## Supplied material
((

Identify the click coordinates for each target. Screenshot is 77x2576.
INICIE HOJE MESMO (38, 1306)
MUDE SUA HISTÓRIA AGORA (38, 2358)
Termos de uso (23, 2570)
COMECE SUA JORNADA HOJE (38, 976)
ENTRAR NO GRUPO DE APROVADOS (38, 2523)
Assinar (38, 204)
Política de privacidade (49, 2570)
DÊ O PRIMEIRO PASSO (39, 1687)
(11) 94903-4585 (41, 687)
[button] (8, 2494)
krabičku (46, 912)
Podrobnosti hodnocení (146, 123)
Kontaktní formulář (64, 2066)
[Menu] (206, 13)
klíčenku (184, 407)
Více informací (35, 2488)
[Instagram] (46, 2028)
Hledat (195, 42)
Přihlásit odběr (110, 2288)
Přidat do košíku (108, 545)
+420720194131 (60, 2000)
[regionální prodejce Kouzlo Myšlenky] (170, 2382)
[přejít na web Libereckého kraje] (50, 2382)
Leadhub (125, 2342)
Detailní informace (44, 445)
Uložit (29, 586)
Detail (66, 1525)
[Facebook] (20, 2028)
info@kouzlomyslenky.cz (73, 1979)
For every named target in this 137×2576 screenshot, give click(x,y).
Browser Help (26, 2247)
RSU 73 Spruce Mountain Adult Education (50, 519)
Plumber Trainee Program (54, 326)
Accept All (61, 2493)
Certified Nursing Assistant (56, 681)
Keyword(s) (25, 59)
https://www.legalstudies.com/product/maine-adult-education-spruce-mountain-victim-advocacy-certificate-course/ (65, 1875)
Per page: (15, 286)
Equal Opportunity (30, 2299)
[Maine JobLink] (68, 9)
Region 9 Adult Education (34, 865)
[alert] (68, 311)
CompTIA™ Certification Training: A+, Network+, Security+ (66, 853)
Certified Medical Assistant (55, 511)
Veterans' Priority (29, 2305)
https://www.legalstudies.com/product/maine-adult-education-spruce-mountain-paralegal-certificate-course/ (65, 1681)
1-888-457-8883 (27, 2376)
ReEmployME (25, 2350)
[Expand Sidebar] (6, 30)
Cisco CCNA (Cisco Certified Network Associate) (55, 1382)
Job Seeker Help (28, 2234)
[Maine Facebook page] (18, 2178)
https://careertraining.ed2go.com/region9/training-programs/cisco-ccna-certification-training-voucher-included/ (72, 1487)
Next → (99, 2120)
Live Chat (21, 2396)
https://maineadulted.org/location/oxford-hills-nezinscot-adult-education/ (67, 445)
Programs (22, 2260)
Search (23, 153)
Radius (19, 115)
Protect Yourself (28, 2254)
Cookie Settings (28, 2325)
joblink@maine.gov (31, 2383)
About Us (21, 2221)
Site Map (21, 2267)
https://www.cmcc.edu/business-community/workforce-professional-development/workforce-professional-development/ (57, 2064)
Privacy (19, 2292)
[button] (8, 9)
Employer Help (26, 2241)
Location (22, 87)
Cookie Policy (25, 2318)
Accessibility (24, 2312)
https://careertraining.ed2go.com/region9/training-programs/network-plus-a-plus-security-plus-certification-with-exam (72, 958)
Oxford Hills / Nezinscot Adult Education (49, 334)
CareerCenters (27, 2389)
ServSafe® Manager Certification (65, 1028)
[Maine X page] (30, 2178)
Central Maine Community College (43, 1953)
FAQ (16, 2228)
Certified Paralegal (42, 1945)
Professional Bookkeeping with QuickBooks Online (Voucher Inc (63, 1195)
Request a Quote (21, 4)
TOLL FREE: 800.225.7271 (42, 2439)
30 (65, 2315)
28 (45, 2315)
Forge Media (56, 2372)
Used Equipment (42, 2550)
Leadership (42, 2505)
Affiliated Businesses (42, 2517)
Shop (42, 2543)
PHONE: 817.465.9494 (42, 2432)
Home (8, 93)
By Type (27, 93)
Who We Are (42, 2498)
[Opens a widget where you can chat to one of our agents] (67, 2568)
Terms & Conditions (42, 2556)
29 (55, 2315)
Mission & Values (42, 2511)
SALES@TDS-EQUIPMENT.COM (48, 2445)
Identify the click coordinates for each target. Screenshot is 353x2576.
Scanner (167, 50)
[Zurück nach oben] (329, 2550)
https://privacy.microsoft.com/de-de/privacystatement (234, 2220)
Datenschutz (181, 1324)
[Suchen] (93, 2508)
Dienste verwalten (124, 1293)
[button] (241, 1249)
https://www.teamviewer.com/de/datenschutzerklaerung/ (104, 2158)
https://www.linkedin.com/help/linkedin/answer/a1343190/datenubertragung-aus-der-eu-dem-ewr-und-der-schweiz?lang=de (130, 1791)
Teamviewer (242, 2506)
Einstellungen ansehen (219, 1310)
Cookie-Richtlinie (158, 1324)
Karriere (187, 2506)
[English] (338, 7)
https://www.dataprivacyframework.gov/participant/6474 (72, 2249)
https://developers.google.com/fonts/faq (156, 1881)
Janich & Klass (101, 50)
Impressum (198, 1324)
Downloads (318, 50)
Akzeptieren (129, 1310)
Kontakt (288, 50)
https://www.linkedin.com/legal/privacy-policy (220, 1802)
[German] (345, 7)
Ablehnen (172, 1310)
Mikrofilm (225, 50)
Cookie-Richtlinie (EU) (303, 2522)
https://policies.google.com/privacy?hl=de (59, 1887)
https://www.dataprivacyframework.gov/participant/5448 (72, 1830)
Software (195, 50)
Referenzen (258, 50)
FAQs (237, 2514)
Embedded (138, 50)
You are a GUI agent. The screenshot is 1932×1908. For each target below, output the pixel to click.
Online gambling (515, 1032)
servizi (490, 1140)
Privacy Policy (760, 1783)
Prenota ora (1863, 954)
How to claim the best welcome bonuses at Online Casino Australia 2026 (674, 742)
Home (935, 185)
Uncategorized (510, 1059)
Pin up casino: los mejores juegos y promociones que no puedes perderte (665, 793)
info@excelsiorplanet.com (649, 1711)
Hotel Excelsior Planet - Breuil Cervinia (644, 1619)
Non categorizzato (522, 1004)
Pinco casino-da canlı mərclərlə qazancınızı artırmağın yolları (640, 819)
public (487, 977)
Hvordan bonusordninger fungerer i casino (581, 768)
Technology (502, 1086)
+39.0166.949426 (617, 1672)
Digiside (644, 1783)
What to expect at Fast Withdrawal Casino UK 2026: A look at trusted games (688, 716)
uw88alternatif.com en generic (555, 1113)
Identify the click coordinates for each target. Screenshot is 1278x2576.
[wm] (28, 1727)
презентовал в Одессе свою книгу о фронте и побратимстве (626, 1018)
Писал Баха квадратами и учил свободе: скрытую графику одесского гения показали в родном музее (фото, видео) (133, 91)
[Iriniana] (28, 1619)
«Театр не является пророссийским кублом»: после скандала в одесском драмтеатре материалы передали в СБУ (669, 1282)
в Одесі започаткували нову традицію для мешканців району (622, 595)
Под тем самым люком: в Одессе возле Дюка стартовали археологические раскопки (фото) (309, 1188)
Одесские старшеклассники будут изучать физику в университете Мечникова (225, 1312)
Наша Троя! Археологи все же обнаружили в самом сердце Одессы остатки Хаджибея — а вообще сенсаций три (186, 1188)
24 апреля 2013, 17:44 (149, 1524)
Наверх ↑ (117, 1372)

))

## Task instructions
Above are some records; copy exactly the lines from the one with "PHONE: 817.465.9494 (42, 2432)" through the one with "servizi (490, 1140)", both included, and no others.

## Exercise answer
PHONE: 817.465.9494 (42, 2432)
Home (8, 93)
By Type (27, 93)
Who We Are (42, 2498)
[Opens a widget where you can chat to one of our agents] (67, 2568)
Terms & Conditions (42, 2556)
29 (55, 2315)
Mission & Values (42, 2511)
SALES@TDS-EQUIPMENT.COM (48, 2445)
Identify the click coordinates for each target. Screenshot is 353x2576.
Scanner (167, 50)
[Zurück nach oben] (329, 2550)
https://privacy.microsoft.com/de-de/privacystatement (234, 2220)
Datenschutz (181, 1324)
[Suchen] (93, 2508)
Dienste verwalten (124, 1293)
[button] (241, 1249)
https://www.teamviewer.com/de/datenschutzerklaerung/ (104, 2158)
https://www.linkedin.com/help/linkedin/answer/a1343190/datenubertragung-aus-der-eu-dem-ewr-und-der-schweiz?lang=de (130, 1791)
Teamviewer (242, 2506)
Einstellungen ansehen (219, 1310)
Cookie-Richtlinie (158, 1324)
Karriere (187, 2506)
[English] (338, 7)
https://www.dataprivacyframework.gov/participant/6474 (72, 2249)
https://developers.google.com/fonts/faq (156, 1881)
Janich & Klass (101, 50)
Impressum (198, 1324)
Downloads (318, 50)
Akzeptieren (129, 1310)
Kontakt (288, 50)
https://www.linkedin.com/legal/privacy-policy (220, 1802)
[German] (345, 7)
Ablehnen (172, 1310)
Mikrofilm (225, 50)
Cookie-Richtlinie (EU) (303, 2522)
https://policies.google.com/privacy?hl=de (59, 1887)
https://www.dataprivacyframework.gov/participant/5448 (72, 1830)
Software (195, 50)
Referenzen (258, 50)
FAQs (237, 2514)
Embedded (138, 50)
You are a GUI agent. The screenshot is 1932×1908. For each target below, output the pixel to click.
Online gambling (515, 1032)
servizi (490, 1140)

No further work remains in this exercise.